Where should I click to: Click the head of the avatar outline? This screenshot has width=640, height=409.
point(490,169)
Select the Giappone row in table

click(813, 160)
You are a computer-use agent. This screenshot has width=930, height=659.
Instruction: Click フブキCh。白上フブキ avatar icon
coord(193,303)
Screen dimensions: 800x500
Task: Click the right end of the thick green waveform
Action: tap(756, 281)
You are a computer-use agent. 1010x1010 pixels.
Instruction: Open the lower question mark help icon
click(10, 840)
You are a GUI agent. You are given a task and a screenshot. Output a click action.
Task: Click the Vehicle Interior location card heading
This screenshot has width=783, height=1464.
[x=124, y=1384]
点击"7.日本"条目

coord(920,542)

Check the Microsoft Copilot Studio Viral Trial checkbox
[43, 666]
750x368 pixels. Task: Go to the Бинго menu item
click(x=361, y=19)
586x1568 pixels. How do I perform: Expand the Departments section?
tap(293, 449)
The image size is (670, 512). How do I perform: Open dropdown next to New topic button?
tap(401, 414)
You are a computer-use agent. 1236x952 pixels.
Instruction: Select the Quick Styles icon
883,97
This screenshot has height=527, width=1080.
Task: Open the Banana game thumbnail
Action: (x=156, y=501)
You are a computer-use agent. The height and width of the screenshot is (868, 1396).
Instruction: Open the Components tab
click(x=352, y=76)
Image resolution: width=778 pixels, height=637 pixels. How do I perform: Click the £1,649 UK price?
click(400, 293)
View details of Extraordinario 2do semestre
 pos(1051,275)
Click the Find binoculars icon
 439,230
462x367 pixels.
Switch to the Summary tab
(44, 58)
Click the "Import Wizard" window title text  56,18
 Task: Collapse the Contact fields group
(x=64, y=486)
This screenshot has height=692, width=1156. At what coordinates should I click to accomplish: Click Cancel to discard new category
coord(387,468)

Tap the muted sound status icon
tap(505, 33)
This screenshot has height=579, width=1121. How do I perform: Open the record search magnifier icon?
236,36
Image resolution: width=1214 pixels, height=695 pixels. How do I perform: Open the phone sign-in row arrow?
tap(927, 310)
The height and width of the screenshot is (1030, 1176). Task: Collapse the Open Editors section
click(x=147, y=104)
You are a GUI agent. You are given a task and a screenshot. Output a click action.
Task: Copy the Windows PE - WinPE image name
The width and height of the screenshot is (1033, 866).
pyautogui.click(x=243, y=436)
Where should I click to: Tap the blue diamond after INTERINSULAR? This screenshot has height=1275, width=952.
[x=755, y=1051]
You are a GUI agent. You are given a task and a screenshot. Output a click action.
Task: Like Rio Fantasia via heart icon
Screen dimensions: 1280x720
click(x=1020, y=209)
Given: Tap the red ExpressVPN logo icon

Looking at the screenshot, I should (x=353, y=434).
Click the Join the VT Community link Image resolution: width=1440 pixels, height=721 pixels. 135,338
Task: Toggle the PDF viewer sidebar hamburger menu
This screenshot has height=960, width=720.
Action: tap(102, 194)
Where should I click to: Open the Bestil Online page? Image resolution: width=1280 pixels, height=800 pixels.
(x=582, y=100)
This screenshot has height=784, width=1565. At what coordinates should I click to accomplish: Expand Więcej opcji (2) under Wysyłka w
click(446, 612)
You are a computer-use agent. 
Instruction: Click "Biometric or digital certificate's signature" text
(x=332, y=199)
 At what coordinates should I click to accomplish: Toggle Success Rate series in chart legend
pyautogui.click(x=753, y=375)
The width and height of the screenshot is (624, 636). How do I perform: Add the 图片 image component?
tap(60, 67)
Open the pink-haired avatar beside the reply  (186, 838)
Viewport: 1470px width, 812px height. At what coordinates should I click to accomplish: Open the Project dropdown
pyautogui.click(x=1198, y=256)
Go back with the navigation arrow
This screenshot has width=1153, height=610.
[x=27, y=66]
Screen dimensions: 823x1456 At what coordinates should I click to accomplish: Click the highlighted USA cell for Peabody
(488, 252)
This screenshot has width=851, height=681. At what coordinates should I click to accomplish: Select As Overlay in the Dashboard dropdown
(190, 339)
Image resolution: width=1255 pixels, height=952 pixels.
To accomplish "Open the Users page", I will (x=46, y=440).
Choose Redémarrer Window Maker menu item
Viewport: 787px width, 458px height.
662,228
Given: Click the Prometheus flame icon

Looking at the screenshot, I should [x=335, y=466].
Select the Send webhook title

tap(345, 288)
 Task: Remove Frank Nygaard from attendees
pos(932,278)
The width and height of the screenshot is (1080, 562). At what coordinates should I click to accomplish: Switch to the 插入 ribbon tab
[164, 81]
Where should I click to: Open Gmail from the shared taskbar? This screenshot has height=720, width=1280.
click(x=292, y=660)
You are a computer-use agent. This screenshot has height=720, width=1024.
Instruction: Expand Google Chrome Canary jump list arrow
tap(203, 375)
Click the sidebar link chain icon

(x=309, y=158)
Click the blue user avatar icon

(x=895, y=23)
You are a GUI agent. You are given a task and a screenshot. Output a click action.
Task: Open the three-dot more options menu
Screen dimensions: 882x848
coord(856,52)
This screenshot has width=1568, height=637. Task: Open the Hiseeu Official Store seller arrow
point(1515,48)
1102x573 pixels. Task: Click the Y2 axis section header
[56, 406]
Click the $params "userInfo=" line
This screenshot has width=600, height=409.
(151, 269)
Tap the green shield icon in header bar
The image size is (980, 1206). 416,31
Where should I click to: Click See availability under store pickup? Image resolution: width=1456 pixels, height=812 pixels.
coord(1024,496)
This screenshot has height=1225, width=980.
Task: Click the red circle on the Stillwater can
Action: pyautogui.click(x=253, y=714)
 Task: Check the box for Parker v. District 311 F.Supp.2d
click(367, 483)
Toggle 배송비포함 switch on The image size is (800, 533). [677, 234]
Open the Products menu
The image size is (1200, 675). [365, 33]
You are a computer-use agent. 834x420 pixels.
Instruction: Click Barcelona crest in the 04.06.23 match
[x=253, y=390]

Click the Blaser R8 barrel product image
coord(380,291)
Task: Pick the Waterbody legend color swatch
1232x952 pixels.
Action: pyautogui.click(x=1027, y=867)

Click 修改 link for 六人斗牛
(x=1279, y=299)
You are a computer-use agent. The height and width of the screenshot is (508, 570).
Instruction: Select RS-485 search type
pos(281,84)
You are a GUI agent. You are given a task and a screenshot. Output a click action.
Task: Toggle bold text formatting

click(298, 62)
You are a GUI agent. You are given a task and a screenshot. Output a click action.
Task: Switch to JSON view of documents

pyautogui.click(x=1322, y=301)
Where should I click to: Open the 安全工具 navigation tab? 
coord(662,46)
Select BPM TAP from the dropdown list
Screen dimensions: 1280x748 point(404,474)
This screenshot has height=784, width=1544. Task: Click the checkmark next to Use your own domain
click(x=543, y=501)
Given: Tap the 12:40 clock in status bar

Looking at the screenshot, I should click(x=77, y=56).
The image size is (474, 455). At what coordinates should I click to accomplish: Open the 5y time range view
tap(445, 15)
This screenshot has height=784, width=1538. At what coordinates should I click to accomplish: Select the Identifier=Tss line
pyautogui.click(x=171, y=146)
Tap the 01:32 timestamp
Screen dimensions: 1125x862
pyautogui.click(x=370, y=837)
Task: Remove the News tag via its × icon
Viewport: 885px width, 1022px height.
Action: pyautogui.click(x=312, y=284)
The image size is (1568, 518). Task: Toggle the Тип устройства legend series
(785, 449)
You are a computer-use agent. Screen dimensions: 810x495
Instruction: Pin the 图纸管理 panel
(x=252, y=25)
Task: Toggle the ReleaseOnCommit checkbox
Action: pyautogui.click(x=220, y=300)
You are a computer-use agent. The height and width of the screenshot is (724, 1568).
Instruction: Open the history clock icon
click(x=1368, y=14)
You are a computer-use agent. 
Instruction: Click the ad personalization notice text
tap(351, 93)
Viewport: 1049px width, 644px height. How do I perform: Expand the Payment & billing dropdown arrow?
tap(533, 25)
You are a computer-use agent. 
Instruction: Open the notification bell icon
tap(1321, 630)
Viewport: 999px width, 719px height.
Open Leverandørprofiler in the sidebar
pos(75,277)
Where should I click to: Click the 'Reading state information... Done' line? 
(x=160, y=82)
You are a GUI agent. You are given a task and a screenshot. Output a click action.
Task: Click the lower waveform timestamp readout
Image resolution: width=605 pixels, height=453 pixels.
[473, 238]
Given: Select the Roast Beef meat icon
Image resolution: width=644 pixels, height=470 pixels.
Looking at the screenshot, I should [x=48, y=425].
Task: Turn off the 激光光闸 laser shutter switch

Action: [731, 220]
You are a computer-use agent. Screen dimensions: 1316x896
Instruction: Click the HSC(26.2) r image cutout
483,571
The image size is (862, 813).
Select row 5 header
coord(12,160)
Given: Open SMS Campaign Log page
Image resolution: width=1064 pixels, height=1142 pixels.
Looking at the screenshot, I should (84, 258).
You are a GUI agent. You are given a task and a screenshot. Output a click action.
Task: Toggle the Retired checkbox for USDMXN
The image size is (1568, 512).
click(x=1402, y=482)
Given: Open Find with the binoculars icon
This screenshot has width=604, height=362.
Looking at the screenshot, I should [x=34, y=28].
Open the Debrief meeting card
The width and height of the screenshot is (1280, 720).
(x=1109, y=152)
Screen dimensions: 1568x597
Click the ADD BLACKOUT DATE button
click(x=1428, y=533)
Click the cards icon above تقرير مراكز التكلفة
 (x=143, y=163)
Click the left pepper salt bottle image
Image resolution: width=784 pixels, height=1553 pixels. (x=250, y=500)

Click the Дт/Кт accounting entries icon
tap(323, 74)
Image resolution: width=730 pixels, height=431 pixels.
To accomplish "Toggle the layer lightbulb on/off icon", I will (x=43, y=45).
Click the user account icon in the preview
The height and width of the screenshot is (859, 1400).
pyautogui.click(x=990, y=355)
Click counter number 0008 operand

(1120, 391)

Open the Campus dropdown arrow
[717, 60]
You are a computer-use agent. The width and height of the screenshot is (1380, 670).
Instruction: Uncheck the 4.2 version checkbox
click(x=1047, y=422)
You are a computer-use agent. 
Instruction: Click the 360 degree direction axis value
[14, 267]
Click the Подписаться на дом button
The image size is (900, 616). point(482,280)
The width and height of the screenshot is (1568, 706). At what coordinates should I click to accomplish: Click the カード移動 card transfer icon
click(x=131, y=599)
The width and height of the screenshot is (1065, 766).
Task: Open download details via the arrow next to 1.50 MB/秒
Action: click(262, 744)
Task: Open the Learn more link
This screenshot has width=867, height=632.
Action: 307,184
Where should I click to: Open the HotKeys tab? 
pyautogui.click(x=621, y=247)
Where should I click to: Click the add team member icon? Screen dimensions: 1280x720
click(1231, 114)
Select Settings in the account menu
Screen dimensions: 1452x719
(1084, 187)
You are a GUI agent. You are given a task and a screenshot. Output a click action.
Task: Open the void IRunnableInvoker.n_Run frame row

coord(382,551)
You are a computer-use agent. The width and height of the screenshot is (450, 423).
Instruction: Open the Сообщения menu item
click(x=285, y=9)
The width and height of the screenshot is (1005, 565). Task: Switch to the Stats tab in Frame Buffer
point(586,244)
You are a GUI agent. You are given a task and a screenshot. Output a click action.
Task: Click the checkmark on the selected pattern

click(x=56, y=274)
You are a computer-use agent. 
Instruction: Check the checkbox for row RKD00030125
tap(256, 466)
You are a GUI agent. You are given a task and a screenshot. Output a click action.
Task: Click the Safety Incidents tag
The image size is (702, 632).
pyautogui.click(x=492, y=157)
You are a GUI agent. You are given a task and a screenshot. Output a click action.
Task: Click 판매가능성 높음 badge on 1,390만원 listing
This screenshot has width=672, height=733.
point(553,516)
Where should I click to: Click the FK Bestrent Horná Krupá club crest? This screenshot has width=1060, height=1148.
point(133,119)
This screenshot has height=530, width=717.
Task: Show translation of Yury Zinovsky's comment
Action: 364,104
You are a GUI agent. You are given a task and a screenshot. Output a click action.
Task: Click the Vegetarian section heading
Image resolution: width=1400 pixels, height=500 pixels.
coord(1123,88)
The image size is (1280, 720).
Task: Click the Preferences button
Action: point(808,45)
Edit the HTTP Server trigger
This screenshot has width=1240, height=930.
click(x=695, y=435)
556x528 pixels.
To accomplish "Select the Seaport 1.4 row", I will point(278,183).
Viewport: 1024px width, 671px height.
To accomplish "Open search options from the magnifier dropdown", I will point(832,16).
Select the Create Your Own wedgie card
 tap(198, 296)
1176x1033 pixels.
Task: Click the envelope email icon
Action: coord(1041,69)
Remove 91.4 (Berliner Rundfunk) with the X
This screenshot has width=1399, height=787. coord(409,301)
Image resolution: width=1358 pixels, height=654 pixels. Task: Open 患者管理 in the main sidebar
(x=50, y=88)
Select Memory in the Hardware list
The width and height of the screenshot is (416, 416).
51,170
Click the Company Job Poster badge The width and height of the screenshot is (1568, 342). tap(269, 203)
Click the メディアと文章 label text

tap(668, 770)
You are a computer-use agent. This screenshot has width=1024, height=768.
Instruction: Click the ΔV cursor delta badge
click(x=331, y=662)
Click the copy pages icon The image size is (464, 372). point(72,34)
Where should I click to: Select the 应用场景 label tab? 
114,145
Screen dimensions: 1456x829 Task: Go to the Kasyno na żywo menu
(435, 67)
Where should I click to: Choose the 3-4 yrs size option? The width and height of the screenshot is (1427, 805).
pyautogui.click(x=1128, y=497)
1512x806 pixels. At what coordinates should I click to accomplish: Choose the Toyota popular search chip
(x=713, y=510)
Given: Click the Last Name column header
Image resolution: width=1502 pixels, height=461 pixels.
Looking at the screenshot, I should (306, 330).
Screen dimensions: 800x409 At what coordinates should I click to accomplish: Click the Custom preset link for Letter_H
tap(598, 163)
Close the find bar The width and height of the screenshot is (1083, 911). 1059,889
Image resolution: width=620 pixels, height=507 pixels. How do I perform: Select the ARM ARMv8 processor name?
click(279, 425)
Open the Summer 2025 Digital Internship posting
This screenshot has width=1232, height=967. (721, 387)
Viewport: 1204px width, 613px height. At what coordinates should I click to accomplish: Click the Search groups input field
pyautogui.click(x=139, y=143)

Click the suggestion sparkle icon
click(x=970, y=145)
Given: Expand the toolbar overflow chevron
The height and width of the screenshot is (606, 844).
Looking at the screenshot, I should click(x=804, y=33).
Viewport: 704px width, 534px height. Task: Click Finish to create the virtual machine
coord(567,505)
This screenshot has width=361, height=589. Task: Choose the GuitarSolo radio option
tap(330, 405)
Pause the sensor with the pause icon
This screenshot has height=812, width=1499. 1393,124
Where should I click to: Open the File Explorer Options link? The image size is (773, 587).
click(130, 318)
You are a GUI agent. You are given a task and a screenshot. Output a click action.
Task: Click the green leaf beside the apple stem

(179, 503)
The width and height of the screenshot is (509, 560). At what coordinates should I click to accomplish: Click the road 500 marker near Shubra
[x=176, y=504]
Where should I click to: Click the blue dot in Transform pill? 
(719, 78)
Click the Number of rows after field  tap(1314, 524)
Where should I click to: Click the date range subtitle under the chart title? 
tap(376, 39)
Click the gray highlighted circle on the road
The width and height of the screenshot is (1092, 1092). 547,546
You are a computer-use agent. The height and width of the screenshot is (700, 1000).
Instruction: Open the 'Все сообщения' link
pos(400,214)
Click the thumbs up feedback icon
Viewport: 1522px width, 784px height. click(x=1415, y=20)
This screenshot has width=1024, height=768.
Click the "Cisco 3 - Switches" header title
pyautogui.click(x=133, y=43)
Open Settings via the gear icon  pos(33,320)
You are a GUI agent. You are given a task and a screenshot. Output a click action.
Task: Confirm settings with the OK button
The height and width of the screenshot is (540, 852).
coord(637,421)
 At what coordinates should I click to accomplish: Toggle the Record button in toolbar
--*--
> AIM OF THE TASK
Search the material for the word "more". Each line where it is found must be copied.

> SOLUTION FOR THIS TASK
Task: Open the three-dot more options menu
Task: Open the Learn more link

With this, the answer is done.